Jansy Mello::For years and years small serendipities, met in VN's novels and in life, lay behind my impulse to share, with the VN-L, a parcel of the effect Nabokov's writings have on me., a genuine emotion, a suspension of insights, an intake of breath, a warm glow... Such as we meet in the strange resonance between sumerographs and the Sumerians with its slight nuances that extend from "dusk" into "twilight" *.

Take this paragraph from "Lolita" (where we also find the word "twilight")

__Rows from a screen-grounding dataset__.
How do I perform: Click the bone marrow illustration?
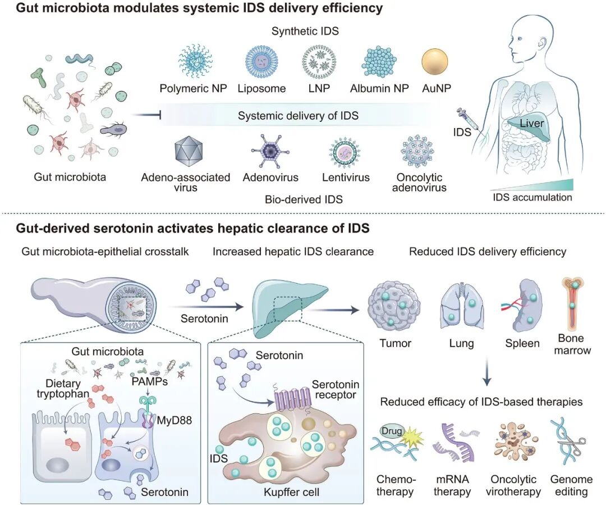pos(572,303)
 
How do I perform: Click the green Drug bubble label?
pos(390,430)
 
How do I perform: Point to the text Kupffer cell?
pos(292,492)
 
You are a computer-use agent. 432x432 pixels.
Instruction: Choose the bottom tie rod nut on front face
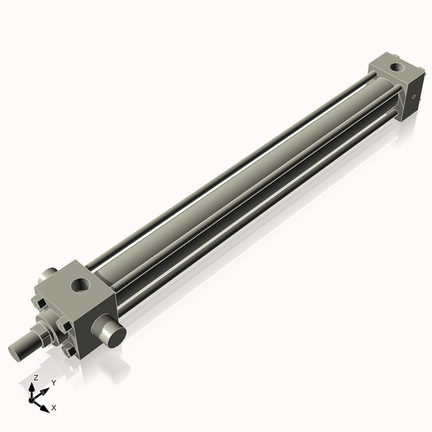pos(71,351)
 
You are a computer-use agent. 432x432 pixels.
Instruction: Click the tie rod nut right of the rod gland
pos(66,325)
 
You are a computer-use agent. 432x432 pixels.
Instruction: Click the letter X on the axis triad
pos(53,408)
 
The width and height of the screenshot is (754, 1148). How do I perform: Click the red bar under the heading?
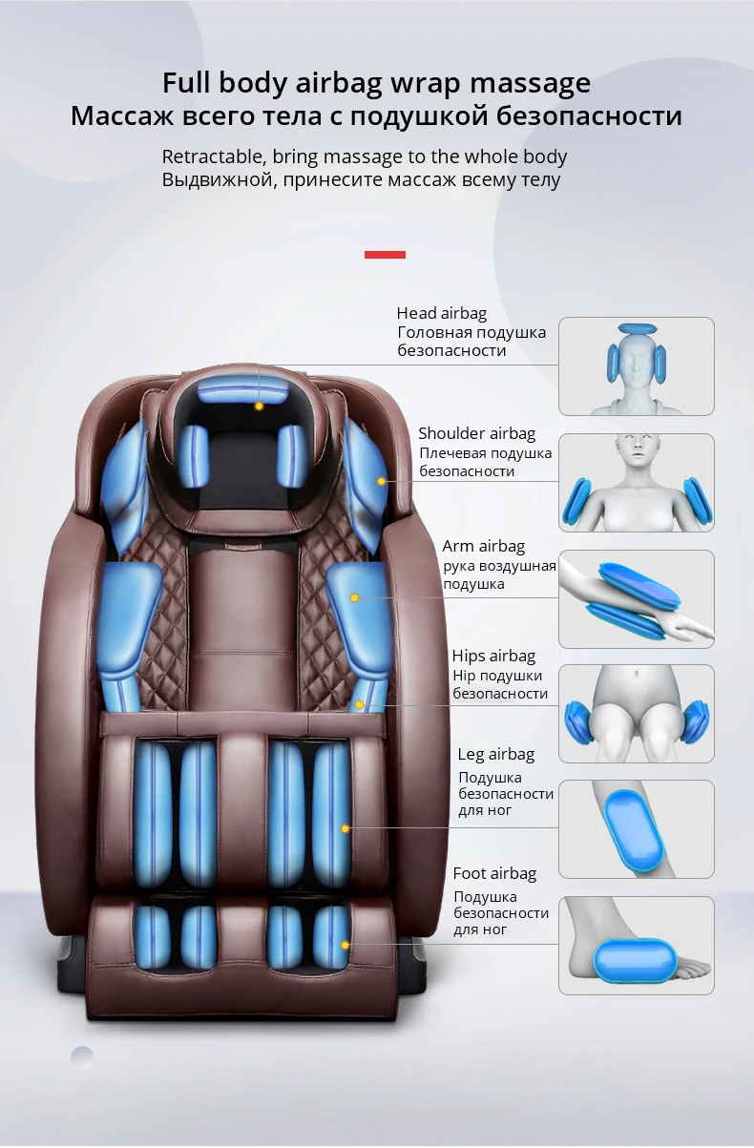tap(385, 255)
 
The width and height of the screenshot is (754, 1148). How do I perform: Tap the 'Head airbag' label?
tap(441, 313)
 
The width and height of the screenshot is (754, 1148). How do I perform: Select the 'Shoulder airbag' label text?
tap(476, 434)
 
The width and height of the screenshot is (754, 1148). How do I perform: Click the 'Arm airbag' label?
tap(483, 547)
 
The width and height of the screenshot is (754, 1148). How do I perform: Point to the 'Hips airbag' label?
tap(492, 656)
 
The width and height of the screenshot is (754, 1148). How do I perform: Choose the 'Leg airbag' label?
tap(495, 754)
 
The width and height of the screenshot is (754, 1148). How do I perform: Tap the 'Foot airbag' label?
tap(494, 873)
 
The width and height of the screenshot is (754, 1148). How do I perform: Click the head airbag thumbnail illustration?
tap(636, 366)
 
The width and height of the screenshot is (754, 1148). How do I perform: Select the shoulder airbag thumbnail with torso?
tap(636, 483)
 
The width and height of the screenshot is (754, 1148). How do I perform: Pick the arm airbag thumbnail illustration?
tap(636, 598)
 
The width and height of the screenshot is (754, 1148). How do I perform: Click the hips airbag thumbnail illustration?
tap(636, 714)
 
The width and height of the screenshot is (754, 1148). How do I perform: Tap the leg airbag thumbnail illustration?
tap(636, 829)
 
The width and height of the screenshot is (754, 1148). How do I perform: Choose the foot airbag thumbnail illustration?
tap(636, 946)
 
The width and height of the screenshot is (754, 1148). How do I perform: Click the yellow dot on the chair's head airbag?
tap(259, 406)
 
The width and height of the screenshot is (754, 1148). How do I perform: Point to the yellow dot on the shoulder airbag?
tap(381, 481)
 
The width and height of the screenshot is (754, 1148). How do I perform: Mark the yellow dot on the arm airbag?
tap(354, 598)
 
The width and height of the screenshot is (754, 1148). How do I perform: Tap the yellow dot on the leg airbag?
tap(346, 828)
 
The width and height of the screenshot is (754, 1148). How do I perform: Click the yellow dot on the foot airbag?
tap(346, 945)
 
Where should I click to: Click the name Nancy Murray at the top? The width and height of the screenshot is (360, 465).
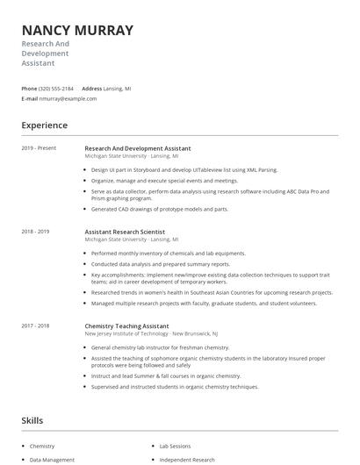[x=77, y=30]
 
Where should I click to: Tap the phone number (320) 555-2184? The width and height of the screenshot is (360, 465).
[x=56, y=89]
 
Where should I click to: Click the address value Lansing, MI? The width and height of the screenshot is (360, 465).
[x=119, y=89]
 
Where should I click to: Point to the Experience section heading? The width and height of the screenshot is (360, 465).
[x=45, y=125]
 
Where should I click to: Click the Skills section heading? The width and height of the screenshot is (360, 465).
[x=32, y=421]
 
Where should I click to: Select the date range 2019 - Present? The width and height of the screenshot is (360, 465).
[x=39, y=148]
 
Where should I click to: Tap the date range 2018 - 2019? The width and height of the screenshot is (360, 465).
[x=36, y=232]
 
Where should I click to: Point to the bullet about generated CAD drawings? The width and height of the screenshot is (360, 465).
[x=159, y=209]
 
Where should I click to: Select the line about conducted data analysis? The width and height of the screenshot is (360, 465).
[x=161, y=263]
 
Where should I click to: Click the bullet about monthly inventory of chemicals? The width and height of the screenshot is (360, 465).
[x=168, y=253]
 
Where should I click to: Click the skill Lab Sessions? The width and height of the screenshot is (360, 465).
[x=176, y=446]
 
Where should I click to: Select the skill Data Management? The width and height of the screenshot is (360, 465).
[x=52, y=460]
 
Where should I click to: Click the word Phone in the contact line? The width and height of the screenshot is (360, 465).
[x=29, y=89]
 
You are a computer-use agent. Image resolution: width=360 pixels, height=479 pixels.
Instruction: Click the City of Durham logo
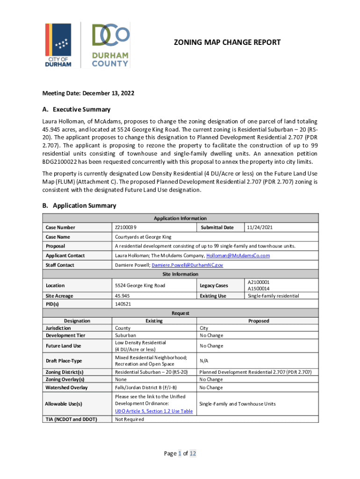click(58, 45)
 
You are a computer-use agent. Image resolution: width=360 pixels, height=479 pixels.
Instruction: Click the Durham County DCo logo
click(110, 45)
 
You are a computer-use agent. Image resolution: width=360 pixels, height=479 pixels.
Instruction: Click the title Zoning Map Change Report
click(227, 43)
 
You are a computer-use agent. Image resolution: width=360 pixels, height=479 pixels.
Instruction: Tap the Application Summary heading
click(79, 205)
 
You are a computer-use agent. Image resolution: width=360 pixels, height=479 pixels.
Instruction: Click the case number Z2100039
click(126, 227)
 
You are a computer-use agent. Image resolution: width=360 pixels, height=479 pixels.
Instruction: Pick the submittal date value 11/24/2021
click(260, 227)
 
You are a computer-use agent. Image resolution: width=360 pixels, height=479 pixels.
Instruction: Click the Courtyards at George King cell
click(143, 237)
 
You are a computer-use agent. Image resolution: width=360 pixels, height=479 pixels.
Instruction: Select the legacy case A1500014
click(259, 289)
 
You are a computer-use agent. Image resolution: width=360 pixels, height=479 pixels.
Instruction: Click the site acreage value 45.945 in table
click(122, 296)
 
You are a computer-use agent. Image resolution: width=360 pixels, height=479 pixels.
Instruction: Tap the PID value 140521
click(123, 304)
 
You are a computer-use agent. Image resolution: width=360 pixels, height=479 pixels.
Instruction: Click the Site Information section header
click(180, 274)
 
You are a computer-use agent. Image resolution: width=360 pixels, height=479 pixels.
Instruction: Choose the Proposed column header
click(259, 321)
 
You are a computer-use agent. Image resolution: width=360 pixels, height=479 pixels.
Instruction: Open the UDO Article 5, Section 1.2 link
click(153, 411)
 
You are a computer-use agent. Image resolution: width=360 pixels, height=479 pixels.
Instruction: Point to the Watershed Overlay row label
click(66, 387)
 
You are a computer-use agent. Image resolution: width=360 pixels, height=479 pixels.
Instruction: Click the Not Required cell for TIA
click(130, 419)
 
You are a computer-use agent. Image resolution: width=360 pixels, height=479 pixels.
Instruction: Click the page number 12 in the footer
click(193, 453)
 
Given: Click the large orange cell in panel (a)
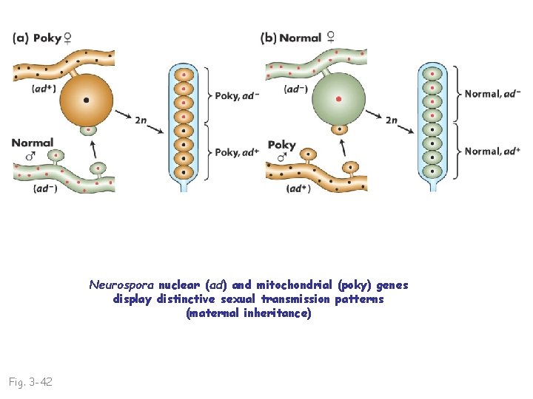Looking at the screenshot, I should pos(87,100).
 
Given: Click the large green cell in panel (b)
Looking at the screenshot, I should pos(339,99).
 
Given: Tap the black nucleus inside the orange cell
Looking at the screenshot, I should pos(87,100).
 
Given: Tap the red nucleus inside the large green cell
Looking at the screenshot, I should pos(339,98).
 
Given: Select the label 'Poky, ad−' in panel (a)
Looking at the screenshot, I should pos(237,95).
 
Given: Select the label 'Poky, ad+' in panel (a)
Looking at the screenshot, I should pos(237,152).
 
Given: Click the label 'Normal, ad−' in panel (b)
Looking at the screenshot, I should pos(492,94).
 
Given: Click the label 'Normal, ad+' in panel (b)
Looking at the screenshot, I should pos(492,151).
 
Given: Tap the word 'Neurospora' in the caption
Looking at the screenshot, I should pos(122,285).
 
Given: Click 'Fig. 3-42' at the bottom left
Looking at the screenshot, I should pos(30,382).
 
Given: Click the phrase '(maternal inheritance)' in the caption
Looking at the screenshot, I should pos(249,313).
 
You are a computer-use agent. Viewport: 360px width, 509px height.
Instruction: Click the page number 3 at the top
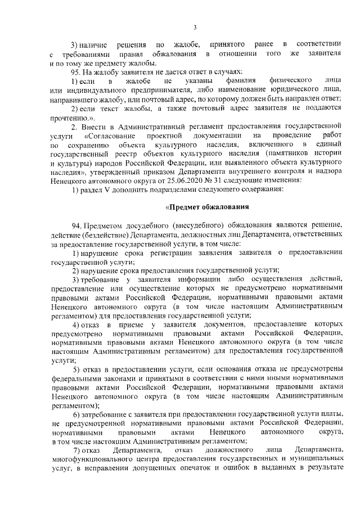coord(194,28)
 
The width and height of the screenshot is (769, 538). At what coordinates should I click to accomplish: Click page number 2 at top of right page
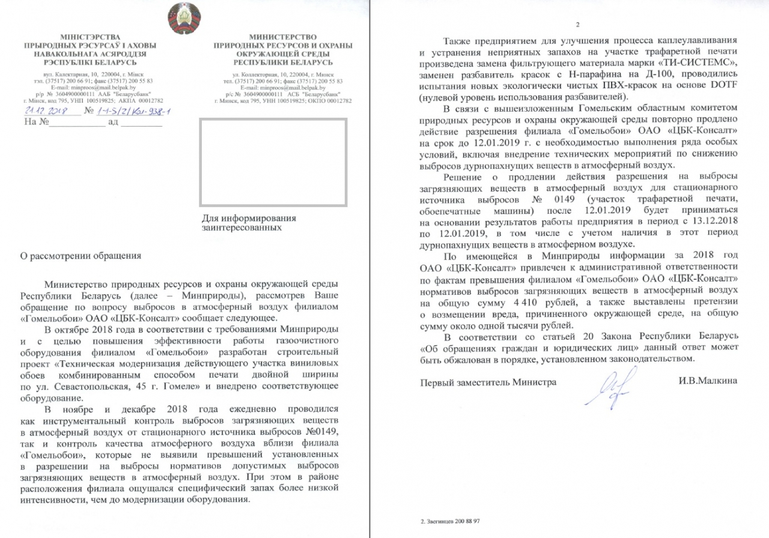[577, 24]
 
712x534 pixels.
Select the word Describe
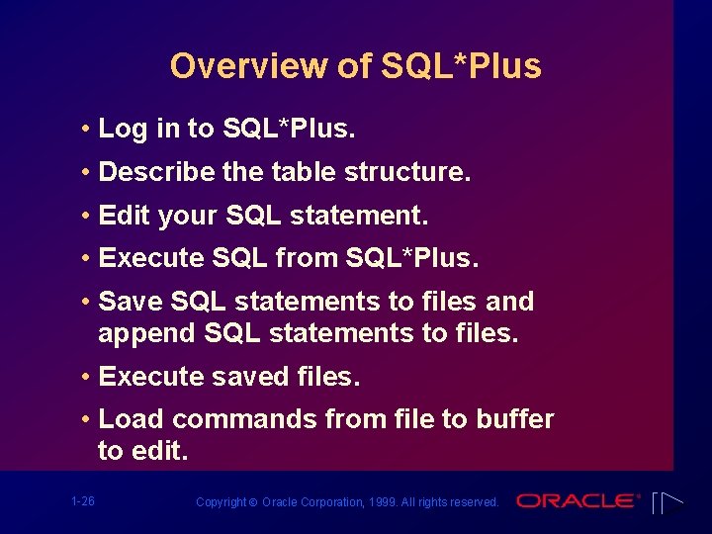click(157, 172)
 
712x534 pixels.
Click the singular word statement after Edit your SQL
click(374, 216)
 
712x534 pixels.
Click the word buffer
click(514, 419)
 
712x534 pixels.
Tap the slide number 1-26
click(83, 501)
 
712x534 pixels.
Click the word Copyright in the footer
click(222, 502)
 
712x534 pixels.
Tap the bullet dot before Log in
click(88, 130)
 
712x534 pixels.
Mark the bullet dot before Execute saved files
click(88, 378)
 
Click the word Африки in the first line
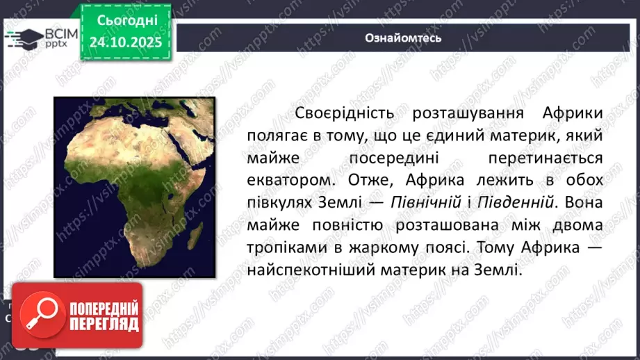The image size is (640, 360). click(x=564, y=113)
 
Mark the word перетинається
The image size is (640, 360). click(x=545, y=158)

__WORK INSTRUCTIONS__.
(A) According to the Nabokov post, what lay behind the impulse to share something with the VN-L, and what was shared? Answer in one to three sentences.
(B) Copy the dataset rows word for word, starting at the line that contains "chair's head airbag?" and ending at the line that contains "[x=119, y=89]". Leave the pictures out.

__RESULTS OF THE EXERCISE__.
(A) Small serendipities, met in VN's novels and in life, lay behind the impulse. What was shared was a parcel of the effect Nabokov's writings have on the writer: a genuine emotion, a suspension of insights, an intake of breath, a warm glow.

(B)
The width and height of the screenshot is (754, 1148). How do I perform: Click the yellow dot on the chair's head airbag?
tap(259, 406)
 
The width and height of the screenshot is (754, 1148). How do I perform: Point to the yellow dot on the shoulder airbag?
tap(381, 481)
 
The width and height of the screenshot is (754, 1148). How do I perform: Mark the yellow dot on the arm airbag?
tap(354, 598)
 
The width and height of the screenshot is (754, 1148). How do I perform: Tap the yellow dot on the leg airbag?
tap(346, 828)
 
The width and height of the screenshot is (754, 1148). How do I perform: Click the yellow dot on the foot airbag?
tap(346, 945)
 
Where should I click to: Click the name Nancy Murray at the top? The width and height of the screenshot is (360, 465).
[x=77, y=30]
 
Where should I click to: Tap the phone number (320) 555-2184? The width and height of the screenshot is (360, 465).
[x=56, y=89]
 
Where should I click to: Click the address value Lansing, MI? The width and height of the screenshot is (360, 465).
[x=119, y=89]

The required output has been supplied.